Is there an alcove that might be well suited for a built-in window seat with storage drawers or shelves underneath? Storage is always at a premium in a small house. Look for any opportunity to create multi-functional areas of interest.

Consider a “Murphy bed”. This is a type of bed that folds up against the wall when not in use, masquerading as built in cabinetry, or another similar feature. This could allow your bedroom to double as a home office.

If you have some carpentry skills, you could save some money by making a Murphy bed yourself. There are some nice plans available on the web.

Use Mirrors and Glass

Mirrors and transparent decorative items help to create a sense of space. A mirror’s reflection tricks the eye into believing there is a window to an adjoining space. Don’t overlook the importance of this tool in the palette of small space tips.

Transparent items create a sense of greater openness. Consider glass topped tables, clear acrylic chairs, and glass fronted cabinetry while minimizing the use of heavy, dark, wooden objects.

My previous residence, an apartment, had a galley kitchen with absolutely no windows.
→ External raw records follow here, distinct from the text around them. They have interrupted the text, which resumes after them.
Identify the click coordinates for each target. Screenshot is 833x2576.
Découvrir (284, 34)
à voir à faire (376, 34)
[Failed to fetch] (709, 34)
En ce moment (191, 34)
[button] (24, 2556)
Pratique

By placing a window shaped mirror (complete with little wooden, fold back shutters) above the sink, I was able to achieve the sense of looking into adjoining space while I did the dishes. The view in the “window” (mirror) was actually the dining area.

Employing this small space tip helped me maintain a social connection with my guests in addition to enhancing the perception of space. It was amazing how much difference it made in opening up the small room!

Nix the Curtains

If you have nice windows with attractive moldings why not show them off by avoiding curtains and opting for some natural bamboo blinds or soft roman shades for privacy and texture instead?
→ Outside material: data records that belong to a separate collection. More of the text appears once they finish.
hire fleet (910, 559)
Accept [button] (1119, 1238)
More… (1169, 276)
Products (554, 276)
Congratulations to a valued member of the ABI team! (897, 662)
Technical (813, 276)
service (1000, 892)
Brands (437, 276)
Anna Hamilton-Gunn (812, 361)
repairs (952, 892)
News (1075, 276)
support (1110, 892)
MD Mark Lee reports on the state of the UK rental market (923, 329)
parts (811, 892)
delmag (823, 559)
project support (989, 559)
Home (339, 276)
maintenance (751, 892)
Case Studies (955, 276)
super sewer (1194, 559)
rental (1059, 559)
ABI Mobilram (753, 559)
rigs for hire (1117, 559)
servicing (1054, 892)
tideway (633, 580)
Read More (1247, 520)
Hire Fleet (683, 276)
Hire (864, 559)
The absence of curtains will result in less intrusion into the space. A nice window treatment that sits within the window frame could be the perfect solution.

If curtains are important for the look you want to achieve, fabric that is similar to the color of the walls will feel less intrusive on the space. The greater the different between the color of the wall and the curtains, the more the curtains will visually intrude upon the space.
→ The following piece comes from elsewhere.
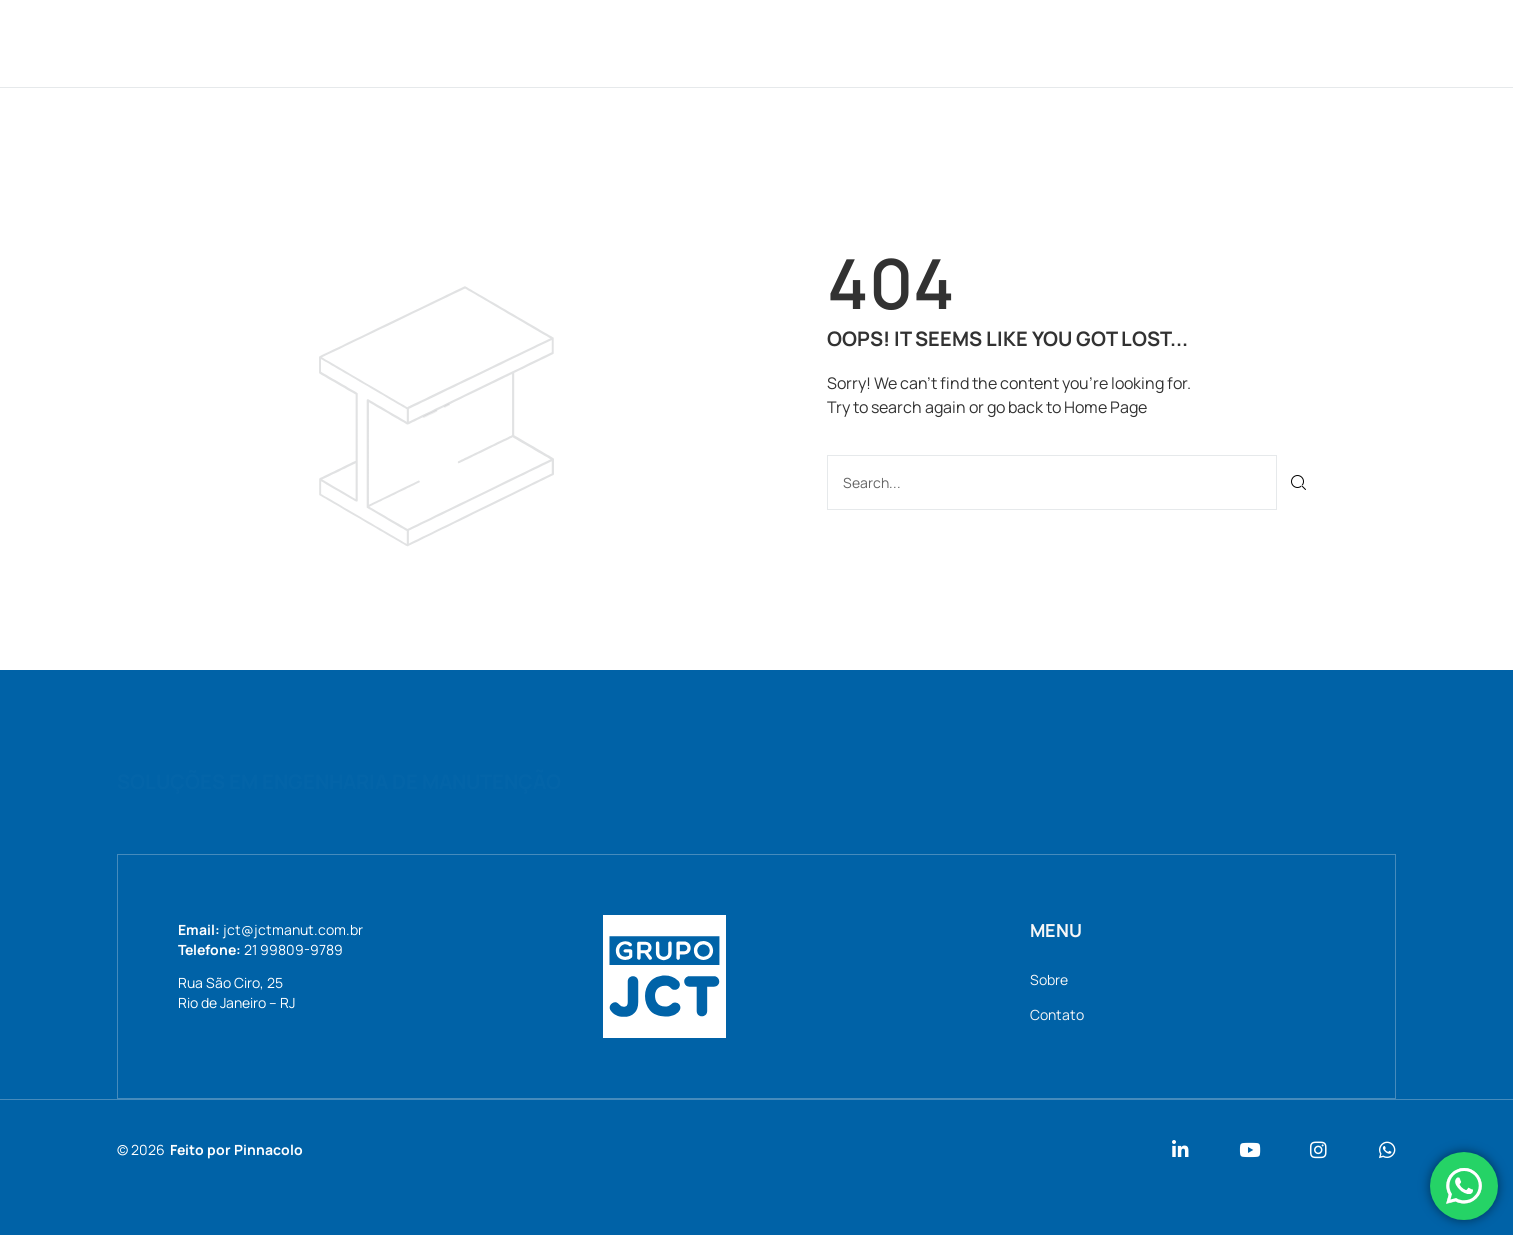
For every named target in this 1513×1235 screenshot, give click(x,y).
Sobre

To increase the perceived size of a window, consider mounting the curtain rods higher above the window frame (close to the ceiling) and further out from the sides of the window frame. The visual effect will be a taller, wider window than actually exists. I’ve found in my experience that this technique works very well. It’s one of my favorites

Large space tips for a more intimate, social environment…”

Looking for some large space tips for the room you’re working with right now? I’ve discovered there are things you can do to make the most of a large room situation while creating islands of coziness for social interaction.

Working with a large space can seem almost as challenging as dealing with a small space sometimes. Have you ever been in a big living room that just didn’t feel very functional? The furniture was too far apart perhaps. There wasn’t a sense of intimacy in the space…it just felt big and overwhelming?

Being able to communicate properly in a social setting requires proper placement of furniture and an environment to enhance interaction.

If you have a large room with a high ceiling, here are my top large space tips for making the room feel less cavernous and more intimate:

Create Social Islands

Multiple seating areas are more practical than having to virtually shout across a large room. Create several conversation groupings within the space. Area rugs could be used to further anchor these social areas and enhance the perception of smaller, more intimate spaces within the larger design.

Add Visual Weight

Try larger scaled furniture and artwork. This will carry more visual weight in a big room. It won’t have as much tendency to disappear within the scene. Using items of larger scale should not be confused with over-stuffing the room with furniture and accessories, however. The right balance is important.

Warm the Walls

Hues on the warm side of the color wheel seem to move forward and visually envelope a space to create a greater sense of intimacy. Take advantage of this by making the walls a warm hue.

Bring the Ceiling Down

Well…not literally. But you can create the perception of a lower ceiling by simply painting it a darker tone than the walls.